►
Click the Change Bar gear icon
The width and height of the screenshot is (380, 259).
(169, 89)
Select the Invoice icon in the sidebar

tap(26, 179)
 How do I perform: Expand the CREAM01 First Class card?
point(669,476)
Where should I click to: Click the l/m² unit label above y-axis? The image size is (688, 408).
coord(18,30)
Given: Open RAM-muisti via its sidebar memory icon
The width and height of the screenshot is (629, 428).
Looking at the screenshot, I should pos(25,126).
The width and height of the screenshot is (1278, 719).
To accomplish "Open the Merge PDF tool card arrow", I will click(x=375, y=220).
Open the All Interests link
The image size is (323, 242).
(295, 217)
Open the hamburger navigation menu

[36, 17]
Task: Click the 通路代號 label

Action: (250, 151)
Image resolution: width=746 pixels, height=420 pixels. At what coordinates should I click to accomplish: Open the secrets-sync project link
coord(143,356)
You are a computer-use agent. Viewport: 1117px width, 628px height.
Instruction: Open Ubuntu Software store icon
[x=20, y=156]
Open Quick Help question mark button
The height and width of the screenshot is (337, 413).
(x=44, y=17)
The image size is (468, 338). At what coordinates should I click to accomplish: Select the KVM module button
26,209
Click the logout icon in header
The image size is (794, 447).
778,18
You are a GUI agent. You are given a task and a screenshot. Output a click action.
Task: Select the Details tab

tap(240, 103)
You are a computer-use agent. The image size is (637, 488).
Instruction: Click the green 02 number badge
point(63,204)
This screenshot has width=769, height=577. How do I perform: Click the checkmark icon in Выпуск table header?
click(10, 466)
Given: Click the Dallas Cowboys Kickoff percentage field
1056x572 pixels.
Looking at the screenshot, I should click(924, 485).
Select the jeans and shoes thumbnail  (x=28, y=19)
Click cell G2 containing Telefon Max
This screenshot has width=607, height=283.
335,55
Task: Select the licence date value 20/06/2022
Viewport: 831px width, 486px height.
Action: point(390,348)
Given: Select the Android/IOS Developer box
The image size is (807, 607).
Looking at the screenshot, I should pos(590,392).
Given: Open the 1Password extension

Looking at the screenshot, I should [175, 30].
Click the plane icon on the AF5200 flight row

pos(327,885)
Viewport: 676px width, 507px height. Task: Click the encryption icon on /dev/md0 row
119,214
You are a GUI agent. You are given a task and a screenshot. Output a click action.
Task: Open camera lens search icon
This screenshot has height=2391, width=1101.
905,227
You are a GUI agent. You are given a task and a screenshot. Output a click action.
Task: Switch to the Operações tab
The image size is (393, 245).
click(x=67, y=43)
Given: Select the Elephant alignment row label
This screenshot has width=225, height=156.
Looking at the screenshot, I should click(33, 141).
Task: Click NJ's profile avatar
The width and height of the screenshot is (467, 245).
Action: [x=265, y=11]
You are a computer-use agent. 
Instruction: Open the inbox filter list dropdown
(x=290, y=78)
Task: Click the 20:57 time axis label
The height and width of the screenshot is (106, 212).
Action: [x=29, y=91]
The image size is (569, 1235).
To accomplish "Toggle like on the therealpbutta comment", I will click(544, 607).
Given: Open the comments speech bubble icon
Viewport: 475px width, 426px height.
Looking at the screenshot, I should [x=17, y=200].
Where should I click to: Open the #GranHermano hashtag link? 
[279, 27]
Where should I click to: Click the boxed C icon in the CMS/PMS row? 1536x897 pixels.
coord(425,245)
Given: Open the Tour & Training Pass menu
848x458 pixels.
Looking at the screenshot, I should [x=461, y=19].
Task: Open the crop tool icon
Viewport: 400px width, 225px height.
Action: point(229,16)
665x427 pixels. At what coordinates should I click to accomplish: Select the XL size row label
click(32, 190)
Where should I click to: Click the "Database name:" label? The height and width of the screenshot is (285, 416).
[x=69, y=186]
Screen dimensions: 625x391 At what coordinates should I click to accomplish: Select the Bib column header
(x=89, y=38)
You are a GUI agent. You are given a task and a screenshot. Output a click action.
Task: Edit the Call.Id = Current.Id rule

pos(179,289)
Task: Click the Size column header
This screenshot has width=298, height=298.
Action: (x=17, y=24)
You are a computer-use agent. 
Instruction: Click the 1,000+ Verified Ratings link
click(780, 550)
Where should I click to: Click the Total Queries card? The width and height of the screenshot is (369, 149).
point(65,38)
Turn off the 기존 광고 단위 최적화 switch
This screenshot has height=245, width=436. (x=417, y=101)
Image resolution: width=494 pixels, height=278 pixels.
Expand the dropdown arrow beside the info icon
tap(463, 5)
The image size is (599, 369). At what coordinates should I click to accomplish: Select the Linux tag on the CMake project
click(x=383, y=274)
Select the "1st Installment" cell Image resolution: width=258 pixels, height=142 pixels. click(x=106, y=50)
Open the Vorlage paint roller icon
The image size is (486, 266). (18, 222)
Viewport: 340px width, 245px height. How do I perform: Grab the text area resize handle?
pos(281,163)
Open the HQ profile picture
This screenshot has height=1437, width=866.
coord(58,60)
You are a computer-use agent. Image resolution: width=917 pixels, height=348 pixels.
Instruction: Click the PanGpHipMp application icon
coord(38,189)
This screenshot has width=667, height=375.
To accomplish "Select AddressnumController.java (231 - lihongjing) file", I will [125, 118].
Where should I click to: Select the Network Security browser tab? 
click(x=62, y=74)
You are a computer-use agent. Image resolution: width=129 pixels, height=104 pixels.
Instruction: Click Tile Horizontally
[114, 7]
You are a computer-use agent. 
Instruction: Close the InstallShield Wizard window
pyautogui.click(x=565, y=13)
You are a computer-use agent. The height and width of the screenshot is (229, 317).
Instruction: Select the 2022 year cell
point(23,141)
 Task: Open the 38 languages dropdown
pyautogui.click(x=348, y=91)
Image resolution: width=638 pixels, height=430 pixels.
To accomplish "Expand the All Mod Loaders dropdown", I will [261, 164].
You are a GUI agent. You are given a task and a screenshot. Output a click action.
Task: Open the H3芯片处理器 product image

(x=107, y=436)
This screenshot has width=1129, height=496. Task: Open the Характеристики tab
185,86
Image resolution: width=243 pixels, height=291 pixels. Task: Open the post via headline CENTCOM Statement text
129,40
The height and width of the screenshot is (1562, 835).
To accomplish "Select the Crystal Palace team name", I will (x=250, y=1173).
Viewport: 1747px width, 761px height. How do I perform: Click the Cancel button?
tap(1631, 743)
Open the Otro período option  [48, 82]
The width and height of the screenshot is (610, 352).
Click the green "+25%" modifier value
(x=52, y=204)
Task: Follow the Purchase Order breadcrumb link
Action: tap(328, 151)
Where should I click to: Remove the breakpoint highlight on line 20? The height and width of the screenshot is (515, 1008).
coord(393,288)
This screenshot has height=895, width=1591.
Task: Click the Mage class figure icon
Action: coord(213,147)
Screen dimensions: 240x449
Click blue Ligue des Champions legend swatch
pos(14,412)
◄
§ Prompt
Write out the whole listing above, keeping each line exactly as it is.

§ Task output
Click the Change Bar gear icon
The width and height of the screenshot is (380, 259).
(169, 89)
Select the Invoice icon in the sidebar

tap(26, 179)
 How do I perform: Expand the CREAM01 First Class card?
point(669,476)
Where should I click to: Click the l/m² unit label above y-axis? The image size is (688, 408).
coord(18,30)
Given: Open RAM-muisti via its sidebar memory icon
The width and height of the screenshot is (629, 428).
Looking at the screenshot, I should pos(25,126).
The width and height of the screenshot is (1278, 719).
To accomplish "Open the Merge PDF tool card arrow", I will click(x=375, y=220).
Open the All Interests link
The image size is (323, 242).
(295, 217)
Open the hamburger navigation menu

[36, 17]
Task: Click the 通路代號 label

Action: (250, 151)
Image resolution: width=746 pixels, height=420 pixels. At what coordinates should I click to accomplish: Open the secrets-sync project link
coord(143,356)
You are a computer-use agent. Viewport: 1117px width, 628px height.
Instruction: Open Ubuntu Software store icon
[x=20, y=156]
Open Quick Help question mark button
The height and width of the screenshot is (337, 413).
(x=44, y=17)
The image size is (468, 338). At what coordinates should I click to accomplish: Select the KVM module button
26,209
Click the logout icon in header
The image size is (794, 447).
778,18
You are a GUI agent. You are given a task and a screenshot. Output a click action.
Task: Select the Details tab

tap(240, 103)
You are a computer-use agent. The image size is (637, 488).
Instruction: Click the green 02 number badge
point(63,204)
This screenshot has width=769, height=577. How do I perform: Click the checkmark icon in Выпуск table header?
click(10, 466)
Given: Click the Dallas Cowboys Kickoff percentage field
1056x572 pixels.
Looking at the screenshot, I should click(924, 485).
Select the jeans and shoes thumbnail  (x=28, y=19)
Click cell G2 containing Telefon Max
This screenshot has width=607, height=283.
335,55
Task: Select the licence date value 20/06/2022
Viewport: 831px width, 486px height.
Action: point(390,348)
Given: Select the Android/IOS Developer box
The image size is (807, 607).
Looking at the screenshot, I should pos(590,392).
Given: Open the 1Password extension

Looking at the screenshot, I should [175, 30].
Click the plane icon on the AF5200 flight row

pos(327,885)
Viewport: 676px width, 507px height. Task: Click the encryption icon on /dev/md0 row
119,214
You are a GUI agent. You are given a task and a screenshot. Output a click action.
Task: Open camera lens search icon
This screenshot has height=2391, width=1101.
905,227
You are a GUI agent. You are given a task and a screenshot. Output a click action.
Task: Switch to the Operações tab
The image size is (393, 245).
click(x=67, y=43)
Given: Select the Elephant alignment row label
This screenshot has width=225, height=156.
Looking at the screenshot, I should click(33, 141).
Task: Click NJ's profile avatar
The width and height of the screenshot is (467, 245).
Action: [x=265, y=11]
You are a computer-use agent. 
Instruction: Open the inbox filter list dropdown
(x=290, y=78)
Task: Click the 20:57 time axis label
The height and width of the screenshot is (106, 212).
Action: [x=29, y=91]
The image size is (569, 1235).
To accomplish "Toggle like on the therealpbutta comment", I will click(544, 607).
Given: Open the comments speech bubble icon
Viewport: 475px width, 426px height.
Looking at the screenshot, I should [x=17, y=200].
Where should I click to: Open the #GranHermano hashtag link? 
[279, 27]
Where should I click to: Click the boxed C icon in the CMS/PMS row? 1536x897 pixels.
coord(425,245)
Given: Open the Tour & Training Pass menu
848x458 pixels.
Looking at the screenshot, I should [x=461, y=19].
Task: Open the crop tool icon
Viewport: 400px width, 225px height.
Action: point(229,16)
665x427 pixels. At what coordinates should I click to accomplish: Select the XL size row label
click(32, 190)
Where should I click to: Click the "Database name:" label? The height and width of the screenshot is (285, 416).
[x=69, y=186]
Screen dimensions: 625x391 At what coordinates should I click to accomplish: Select the Bib column header
(x=89, y=38)
You are a GUI agent. You are given a task and a screenshot. Output a click action.
Task: Edit the Call.Id = Current.Id rule

pos(179,289)
Task: Click the Size column header
This screenshot has width=298, height=298.
Action: (x=17, y=24)
You are a computer-use agent. 
Instruction: Click the 1,000+ Verified Ratings link
click(780, 550)
Where should I click to: Click the Total Queries card? The width and height of the screenshot is (369, 149).
point(65,38)
Turn off the 기존 광고 단위 최적화 switch
This screenshot has height=245, width=436. (x=417, y=101)
Image resolution: width=494 pixels, height=278 pixels.
Expand the dropdown arrow beside the info icon
tap(463, 5)
The image size is (599, 369). At what coordinates should I click to accomplish: Select the Linux tag on the CMake project
click(x=383, y=274)
Select the "1st Installment" cell Image resolution: width=258 pixels, height=142 pixels. click(x=106, y=50)
Open the Vorlage paint roller icon
The image size is (486, 266). (18, 222)
Viewport: 340px width, 245px height. How do I perform: Grab the text area resize handle?
pos(281,163)
Open the HQ profile picture
This screenshot has height=1437, width=866.
coord(58,60)
You are a computer-use agent. Image resolution: width=917 pixels, height=348 pixels.
Instruction: Click the PanGpHipMp application icon
coord(38,189)
This screenshot has width=667, height=375.
To accomplish "Select AddressnumController.java (231 - lihongjing) file", I will [125, 118].
Where should I click to: Select the Network Security browser tab? 
click(x=62, y=74)
You are a computer-use agent. Image resolution: width=129 pixels, height=104 pixels.
Instruction: Click Tile Horizontally
[114, 7]
You are a computer-use agent. 
Instruction: Close the InstallShield Wizard window
pyautogui.click(x=565, y=13)
You are a computer-use agent. The height and width of the screenshot is (229, 317).
Instruction: Select the 2022 year cell
point(23,141)
 Task: Open the 38 languages dropdown
pyautogui.click(x=348, y=91)
Image resolution: width=638 pixels, height=430 pixels.
To accomplish "Expand the All Mod Loaders dropdown", I will [261, 164].
You are a GUI agent. You are given a task and a screenshot. Output a click action.
Task: Open the H3芯片处理器 product image

(x=107, y=436)
This screenshot has width=1129, height=496. Task: Open the Характеристики tab
185,86
Image resolution: width=243 pixels, height=291 pixels. Task: Open the post via headline CENTCOM Statement text
129,40
The height and width of the screenshot is (1562, 835).
To accomplish "Select the Crystal Palace team name", I will (x=250, y=1173).
Viewport: 1747px width, 761px height. How do I perform: Click the Cancel button?
tap(1631, 743)
Open the Otro período option  [48, 82]
The width and height of the screenshot is (610, 352).
Click the green "+25%" modifier value
(x=52, y=204)
Task: Follow the Purchase Order breadcrumb link
Action: tap(328, 151)
Where should I click to: Remove the breakpoint highlight on line 20? The height and width of the screenshot is (515, 1008).
coord(393,288)
This screenshot has height=895, width=1591.
Task: Click the Mage class figure icon
Action: coord(213,147)
Screen dimensions: 240x449
Click blue Ligue des Champions legend swatch
pos(14,412)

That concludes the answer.